## WORK TASK
Take the data below and extract the lines from the one with "Where should I click to: Click the Durastahl" to the one with "Task: Open the 查看 link for 青云 QingStor", inclusive, exactly as written.

## EXTRACTED INFORMATION

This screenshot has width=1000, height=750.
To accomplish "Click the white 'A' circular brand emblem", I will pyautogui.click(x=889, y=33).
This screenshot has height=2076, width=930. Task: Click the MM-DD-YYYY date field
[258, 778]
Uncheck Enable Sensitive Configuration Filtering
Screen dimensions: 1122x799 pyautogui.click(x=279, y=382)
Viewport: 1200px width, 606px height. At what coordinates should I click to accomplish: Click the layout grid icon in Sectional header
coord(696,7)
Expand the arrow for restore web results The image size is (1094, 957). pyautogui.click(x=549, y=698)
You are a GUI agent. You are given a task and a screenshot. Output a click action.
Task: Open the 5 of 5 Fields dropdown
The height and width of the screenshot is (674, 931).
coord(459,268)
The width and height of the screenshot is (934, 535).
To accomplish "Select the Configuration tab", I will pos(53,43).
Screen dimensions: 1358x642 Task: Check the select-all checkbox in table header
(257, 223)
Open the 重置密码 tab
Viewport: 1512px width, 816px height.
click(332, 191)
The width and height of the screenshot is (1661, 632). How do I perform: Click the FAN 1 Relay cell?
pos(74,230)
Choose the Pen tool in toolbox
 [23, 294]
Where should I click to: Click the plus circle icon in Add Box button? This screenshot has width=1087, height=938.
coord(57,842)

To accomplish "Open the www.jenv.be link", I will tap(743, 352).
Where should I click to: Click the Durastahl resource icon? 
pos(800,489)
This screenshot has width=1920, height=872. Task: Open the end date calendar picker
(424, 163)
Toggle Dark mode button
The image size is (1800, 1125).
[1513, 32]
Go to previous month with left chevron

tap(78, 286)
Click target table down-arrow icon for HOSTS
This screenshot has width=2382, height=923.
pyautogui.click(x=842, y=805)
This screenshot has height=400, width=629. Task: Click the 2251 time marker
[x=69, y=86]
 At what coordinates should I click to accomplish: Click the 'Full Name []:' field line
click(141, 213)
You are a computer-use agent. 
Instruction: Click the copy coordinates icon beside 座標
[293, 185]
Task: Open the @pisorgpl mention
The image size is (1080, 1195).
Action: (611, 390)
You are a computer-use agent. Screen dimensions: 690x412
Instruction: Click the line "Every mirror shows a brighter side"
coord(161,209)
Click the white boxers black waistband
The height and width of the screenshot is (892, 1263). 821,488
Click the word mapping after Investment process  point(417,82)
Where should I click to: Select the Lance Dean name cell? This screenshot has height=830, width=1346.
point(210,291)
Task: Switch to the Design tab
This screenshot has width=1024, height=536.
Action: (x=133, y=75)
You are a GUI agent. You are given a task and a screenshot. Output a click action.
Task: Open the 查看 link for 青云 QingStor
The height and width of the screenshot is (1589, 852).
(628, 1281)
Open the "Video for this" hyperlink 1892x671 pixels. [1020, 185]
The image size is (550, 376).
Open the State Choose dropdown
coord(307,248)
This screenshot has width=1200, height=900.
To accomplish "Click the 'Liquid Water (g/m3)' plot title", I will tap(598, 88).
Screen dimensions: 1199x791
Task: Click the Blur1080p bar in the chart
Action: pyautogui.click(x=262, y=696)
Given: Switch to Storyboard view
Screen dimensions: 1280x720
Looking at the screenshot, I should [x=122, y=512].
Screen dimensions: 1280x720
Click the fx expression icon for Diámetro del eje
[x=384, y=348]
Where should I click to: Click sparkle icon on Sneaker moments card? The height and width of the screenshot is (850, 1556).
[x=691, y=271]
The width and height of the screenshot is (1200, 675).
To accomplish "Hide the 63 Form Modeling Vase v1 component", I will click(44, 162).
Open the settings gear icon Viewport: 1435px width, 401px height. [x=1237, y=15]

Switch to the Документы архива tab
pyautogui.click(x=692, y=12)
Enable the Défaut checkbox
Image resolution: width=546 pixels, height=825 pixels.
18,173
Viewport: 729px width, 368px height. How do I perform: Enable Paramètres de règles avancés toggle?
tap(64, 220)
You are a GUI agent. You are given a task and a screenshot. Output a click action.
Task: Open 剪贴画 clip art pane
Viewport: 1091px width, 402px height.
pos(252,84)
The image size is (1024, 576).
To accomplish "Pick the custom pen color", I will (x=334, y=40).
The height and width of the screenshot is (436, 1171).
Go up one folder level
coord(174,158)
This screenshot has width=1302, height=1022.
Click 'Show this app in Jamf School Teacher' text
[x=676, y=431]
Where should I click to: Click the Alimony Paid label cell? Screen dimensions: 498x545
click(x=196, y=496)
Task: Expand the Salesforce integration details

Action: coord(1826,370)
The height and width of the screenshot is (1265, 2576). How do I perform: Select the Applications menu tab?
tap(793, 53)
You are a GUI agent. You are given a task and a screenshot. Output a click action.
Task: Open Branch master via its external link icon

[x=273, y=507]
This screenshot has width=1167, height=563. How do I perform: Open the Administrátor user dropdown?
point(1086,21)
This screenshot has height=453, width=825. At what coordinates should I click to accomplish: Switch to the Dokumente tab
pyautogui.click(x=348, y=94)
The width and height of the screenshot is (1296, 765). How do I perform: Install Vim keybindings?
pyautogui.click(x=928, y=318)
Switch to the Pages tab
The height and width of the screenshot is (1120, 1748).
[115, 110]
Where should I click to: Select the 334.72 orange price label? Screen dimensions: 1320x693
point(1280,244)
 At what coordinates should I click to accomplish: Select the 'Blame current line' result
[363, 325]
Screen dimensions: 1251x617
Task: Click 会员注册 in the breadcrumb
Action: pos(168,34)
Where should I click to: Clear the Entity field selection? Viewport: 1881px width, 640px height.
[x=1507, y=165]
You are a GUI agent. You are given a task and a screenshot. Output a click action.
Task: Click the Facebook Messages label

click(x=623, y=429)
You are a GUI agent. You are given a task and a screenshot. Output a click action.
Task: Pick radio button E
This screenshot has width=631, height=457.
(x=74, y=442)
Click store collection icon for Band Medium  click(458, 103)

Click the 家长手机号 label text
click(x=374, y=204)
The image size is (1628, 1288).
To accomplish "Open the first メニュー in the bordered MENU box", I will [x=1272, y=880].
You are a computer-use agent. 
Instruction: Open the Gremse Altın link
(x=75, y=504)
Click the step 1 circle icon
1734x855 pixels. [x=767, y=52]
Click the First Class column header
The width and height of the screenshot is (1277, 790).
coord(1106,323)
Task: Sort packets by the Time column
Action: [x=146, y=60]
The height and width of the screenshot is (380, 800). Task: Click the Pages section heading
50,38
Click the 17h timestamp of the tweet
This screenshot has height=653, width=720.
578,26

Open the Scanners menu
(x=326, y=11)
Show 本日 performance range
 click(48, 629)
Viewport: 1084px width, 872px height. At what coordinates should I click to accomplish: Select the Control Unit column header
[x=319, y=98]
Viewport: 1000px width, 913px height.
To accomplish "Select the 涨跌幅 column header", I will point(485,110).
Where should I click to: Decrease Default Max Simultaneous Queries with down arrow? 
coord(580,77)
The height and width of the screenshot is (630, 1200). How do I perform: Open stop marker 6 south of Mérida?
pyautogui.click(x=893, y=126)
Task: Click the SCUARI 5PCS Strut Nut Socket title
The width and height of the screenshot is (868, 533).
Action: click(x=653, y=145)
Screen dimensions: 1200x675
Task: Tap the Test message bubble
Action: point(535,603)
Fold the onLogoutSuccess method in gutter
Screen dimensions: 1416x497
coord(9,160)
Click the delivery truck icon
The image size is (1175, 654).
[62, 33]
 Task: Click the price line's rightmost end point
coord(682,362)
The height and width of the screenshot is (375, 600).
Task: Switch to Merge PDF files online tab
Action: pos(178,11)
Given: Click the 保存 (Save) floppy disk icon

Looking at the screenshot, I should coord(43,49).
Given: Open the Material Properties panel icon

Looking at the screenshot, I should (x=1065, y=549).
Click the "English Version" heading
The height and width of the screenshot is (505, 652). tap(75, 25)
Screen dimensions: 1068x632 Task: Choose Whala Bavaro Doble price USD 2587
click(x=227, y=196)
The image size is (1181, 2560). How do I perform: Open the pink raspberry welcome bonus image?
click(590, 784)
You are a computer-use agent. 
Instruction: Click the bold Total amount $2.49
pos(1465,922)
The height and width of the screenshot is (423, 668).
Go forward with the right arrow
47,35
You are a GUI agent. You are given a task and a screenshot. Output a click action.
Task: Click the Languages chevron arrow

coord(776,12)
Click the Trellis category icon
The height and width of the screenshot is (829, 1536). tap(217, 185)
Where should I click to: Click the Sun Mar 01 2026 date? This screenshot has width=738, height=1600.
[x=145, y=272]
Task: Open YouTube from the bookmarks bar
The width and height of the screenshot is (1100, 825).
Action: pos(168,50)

## RESPONSE AREA
Where should I click to: Click the Durastahl resource icon? 
pos(800,489)
This screenshot has width=1920, height=872. Task: Open the end date calendar picker
(424, 163)
Toggle Dark mode button
The image size is (1800, 1125).
[1513, 32]
Go to previous month with left chevron

tap(78, 286)
Click target table down-arrow icon for HOSTS
This screenshot has width=2382, height=923.
pyautogui.click(x=842, y=805)
This screenshot has height=400, width=629. Task: Click the 2251 time marker
[x=69, y=86]
 At what coordinates should I click to accomplish: Click the 'Full Name []:' field line
click(141, 213)
You are a computer-use agent. 
Instruction: Click the copy coordinates icon beside 座標
[293, 185]
Task: Open the @pisorgpl mention
The image size is (1080, 1195).
Action: (611, 390)
You are a computer-use agent. Screen dimensions: 690x412
Instruction: Click the line "Every mirror shows a brighter side"
coord(161,209)
Click the white boxers black waistband
The height and width of the screenshot is (892, 1263). 821,488
Click the word mapping after Investment process  point(417,82)
Where should I click to: Select the Lance Dean name cell? This screenshot has height=830, width=1346.
point(210,291)
Task: Switch to the Design tab
This screenshot has width=1024, height=536.
Action: (x=133, y=75)
You are a GUI agent. You are given a task and a screenshot. Output a click action.
Task: Open the 查看 link for 青云 QingStor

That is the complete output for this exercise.